◆ Supplied data ◆
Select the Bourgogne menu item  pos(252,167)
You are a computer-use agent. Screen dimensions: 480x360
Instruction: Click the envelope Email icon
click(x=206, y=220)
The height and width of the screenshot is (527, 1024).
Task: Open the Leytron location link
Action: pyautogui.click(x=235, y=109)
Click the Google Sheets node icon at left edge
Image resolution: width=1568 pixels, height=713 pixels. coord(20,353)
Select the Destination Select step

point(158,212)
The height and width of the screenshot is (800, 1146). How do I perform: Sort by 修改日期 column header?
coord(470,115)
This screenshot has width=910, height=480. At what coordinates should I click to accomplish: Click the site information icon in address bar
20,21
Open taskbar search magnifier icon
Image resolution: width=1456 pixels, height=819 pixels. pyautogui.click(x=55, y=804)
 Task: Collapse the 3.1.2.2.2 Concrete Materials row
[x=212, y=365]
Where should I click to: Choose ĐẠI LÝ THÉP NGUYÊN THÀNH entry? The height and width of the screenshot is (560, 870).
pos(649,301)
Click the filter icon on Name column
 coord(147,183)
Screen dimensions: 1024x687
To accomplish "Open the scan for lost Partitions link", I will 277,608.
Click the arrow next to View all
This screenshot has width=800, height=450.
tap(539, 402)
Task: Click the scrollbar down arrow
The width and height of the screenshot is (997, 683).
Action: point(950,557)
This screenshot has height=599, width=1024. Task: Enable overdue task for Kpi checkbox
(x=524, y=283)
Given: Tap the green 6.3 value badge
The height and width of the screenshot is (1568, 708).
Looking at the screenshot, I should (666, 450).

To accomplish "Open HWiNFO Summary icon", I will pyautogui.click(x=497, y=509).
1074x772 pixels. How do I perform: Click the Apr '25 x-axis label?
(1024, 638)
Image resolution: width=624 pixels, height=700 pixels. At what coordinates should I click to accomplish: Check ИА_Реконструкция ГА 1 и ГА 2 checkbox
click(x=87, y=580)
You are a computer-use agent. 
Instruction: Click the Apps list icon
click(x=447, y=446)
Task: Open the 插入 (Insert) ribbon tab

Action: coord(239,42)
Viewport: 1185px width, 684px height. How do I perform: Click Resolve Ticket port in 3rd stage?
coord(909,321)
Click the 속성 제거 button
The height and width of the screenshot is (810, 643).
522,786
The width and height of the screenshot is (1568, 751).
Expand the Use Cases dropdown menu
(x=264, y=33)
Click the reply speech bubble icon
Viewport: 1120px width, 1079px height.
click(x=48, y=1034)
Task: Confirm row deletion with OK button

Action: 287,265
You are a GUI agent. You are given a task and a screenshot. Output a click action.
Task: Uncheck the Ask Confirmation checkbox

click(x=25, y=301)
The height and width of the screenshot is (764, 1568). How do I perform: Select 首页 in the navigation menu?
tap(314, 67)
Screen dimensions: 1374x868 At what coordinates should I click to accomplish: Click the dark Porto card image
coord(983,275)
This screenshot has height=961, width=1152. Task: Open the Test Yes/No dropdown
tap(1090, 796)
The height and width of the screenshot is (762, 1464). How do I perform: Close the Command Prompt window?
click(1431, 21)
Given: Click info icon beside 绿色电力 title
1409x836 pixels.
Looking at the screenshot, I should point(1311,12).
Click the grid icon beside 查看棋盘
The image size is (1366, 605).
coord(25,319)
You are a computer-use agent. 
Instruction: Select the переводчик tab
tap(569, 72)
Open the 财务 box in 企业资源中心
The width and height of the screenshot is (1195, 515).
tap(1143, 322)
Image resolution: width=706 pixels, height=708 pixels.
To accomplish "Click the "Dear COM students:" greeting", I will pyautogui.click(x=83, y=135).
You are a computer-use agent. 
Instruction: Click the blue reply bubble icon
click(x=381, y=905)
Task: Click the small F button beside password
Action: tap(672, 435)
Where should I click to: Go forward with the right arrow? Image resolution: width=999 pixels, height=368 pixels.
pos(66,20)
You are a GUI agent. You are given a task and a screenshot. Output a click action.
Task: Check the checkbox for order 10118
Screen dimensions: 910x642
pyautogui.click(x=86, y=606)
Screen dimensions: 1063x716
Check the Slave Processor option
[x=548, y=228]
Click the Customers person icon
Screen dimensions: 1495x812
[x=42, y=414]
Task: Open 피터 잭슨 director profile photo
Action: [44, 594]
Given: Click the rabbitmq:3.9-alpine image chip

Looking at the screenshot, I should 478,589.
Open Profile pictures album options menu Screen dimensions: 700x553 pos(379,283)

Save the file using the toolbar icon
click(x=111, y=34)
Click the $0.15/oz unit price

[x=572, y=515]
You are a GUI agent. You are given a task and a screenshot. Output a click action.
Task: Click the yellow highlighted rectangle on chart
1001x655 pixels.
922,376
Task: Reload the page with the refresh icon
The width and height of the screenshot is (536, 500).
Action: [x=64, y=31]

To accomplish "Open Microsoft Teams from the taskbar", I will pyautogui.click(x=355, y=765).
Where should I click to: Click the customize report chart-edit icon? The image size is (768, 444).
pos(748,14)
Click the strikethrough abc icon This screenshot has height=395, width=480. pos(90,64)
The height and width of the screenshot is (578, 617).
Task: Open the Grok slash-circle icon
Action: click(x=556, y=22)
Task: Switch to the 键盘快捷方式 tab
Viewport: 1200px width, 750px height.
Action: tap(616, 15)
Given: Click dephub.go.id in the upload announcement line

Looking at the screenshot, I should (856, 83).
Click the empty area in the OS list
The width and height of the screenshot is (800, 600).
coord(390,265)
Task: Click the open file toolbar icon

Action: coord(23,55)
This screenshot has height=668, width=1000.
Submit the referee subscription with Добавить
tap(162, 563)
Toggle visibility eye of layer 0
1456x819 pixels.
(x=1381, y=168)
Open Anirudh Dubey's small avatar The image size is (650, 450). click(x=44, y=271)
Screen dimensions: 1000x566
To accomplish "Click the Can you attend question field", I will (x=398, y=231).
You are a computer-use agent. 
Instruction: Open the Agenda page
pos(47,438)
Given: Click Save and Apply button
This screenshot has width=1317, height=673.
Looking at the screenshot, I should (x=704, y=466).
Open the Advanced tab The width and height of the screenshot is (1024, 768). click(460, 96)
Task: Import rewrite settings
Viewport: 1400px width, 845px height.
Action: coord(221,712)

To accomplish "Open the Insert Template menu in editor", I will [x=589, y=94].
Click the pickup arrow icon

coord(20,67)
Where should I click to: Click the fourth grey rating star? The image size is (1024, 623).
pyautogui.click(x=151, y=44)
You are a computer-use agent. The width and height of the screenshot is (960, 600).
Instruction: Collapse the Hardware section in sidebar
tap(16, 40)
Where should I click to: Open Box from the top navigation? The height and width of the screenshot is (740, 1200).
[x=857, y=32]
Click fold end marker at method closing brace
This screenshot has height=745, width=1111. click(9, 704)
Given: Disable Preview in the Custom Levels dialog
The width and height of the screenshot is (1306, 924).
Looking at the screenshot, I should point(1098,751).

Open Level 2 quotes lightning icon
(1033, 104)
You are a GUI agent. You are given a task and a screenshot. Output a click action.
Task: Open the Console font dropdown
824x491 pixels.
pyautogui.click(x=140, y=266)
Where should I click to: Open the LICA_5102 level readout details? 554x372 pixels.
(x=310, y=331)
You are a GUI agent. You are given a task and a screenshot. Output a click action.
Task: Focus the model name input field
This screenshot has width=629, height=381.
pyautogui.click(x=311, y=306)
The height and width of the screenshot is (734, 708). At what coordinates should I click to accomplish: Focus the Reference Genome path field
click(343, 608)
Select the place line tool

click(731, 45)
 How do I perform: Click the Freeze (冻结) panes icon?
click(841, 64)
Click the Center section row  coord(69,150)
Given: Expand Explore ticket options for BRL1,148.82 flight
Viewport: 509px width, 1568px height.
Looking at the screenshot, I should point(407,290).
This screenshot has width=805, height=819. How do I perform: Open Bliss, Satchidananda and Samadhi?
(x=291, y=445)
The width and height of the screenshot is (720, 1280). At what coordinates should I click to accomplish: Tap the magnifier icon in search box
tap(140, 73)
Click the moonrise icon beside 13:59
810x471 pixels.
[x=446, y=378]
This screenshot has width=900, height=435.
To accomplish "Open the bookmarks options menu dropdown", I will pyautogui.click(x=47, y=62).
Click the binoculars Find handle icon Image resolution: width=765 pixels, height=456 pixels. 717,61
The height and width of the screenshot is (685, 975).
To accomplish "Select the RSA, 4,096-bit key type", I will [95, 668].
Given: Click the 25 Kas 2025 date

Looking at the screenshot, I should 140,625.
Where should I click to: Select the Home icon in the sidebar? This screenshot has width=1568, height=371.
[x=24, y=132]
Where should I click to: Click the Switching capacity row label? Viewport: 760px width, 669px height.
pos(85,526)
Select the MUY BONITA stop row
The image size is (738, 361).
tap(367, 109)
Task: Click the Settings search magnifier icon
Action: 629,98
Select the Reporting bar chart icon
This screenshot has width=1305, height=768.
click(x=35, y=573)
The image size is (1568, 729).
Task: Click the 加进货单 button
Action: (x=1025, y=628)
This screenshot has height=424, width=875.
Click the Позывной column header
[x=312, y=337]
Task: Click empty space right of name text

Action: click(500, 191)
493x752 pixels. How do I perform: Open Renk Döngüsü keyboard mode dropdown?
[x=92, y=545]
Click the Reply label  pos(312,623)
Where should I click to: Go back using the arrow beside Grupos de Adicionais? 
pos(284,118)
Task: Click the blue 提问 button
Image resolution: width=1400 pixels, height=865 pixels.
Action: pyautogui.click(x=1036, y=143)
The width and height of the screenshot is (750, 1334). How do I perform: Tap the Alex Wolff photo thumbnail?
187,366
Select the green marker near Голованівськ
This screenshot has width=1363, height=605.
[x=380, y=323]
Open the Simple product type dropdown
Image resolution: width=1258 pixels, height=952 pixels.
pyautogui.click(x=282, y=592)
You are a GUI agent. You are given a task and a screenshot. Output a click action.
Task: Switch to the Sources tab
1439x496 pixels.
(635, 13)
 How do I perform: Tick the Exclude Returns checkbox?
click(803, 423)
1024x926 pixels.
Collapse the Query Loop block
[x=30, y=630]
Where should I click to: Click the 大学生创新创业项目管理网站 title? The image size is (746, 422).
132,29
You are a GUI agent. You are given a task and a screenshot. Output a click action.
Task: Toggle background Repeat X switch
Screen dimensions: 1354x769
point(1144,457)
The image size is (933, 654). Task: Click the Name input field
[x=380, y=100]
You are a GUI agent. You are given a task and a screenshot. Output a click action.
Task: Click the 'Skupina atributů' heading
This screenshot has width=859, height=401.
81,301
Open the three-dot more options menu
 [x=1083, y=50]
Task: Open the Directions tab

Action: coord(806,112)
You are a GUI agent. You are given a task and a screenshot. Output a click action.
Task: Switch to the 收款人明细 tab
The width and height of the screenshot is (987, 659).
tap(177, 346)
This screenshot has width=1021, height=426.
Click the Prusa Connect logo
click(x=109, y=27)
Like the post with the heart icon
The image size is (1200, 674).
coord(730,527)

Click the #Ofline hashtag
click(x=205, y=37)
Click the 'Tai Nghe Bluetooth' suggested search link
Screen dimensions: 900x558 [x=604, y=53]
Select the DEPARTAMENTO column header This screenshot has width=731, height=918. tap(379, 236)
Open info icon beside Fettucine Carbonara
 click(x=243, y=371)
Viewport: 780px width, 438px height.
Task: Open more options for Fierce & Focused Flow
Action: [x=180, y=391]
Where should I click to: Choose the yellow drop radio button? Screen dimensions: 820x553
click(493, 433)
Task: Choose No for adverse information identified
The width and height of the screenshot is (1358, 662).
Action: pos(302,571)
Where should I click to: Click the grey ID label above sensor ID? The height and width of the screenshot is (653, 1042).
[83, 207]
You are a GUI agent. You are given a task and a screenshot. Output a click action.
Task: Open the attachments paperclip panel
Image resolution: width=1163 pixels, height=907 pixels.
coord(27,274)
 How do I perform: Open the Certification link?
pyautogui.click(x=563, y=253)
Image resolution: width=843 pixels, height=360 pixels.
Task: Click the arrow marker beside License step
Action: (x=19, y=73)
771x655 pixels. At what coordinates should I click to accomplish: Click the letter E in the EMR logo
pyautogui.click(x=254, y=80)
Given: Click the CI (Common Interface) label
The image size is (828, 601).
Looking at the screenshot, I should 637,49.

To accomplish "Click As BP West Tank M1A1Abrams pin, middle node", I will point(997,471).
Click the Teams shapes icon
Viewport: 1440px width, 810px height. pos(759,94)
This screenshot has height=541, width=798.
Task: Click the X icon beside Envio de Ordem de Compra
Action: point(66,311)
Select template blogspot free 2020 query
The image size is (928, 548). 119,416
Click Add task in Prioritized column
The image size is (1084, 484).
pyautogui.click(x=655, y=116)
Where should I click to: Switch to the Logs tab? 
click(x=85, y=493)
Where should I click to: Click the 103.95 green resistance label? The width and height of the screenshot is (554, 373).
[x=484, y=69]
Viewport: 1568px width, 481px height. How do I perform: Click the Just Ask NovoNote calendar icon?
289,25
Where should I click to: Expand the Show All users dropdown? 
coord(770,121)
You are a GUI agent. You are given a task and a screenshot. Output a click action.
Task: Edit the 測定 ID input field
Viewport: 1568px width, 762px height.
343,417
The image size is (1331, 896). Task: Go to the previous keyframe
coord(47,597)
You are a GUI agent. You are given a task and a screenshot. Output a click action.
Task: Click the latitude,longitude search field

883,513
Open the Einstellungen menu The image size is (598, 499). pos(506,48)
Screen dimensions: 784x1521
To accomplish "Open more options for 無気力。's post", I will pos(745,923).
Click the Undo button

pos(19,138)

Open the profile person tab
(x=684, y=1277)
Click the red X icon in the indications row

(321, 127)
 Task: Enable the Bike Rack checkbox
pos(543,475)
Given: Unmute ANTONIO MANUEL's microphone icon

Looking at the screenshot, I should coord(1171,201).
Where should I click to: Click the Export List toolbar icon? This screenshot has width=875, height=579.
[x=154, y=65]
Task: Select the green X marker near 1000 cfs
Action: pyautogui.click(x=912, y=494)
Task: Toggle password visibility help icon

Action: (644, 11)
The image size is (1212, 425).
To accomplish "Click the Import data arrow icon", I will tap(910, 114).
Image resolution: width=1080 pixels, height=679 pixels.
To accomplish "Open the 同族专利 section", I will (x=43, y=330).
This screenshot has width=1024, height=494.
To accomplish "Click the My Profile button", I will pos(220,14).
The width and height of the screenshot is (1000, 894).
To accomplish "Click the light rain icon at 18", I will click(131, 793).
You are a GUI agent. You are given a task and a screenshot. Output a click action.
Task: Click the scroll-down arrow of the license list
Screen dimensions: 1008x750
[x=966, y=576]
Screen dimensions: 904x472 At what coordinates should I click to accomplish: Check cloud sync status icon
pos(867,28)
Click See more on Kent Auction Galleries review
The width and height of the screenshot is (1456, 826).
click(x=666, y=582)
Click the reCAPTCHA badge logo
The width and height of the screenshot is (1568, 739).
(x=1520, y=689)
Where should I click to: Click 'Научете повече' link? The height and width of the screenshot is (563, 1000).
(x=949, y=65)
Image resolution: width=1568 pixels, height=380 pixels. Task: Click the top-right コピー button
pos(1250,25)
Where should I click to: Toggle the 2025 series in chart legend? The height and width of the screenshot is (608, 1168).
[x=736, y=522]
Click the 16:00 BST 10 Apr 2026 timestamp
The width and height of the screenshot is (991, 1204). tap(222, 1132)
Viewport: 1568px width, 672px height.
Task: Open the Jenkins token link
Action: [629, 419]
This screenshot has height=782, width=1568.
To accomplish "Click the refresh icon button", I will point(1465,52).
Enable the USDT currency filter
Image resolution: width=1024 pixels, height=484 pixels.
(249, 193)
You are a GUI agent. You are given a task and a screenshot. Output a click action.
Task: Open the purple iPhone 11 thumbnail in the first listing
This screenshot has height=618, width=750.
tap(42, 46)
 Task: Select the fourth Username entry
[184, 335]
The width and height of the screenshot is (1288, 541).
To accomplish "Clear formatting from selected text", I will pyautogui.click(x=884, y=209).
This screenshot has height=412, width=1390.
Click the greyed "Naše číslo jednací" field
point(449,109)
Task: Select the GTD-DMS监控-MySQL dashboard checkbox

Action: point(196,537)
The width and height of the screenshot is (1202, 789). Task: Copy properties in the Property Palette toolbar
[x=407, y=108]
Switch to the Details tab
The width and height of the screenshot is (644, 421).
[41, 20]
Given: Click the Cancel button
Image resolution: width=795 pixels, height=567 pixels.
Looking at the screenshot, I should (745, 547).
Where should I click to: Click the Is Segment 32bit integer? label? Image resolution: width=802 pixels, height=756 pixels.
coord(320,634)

◆ Problem statement ◆
Select every line in the records above that contains the word "Import".

◆ Exercise output ◆
Task: Import rewrite settings
To accomplish "Click the Import data arrow icon", I will tap(910, 114).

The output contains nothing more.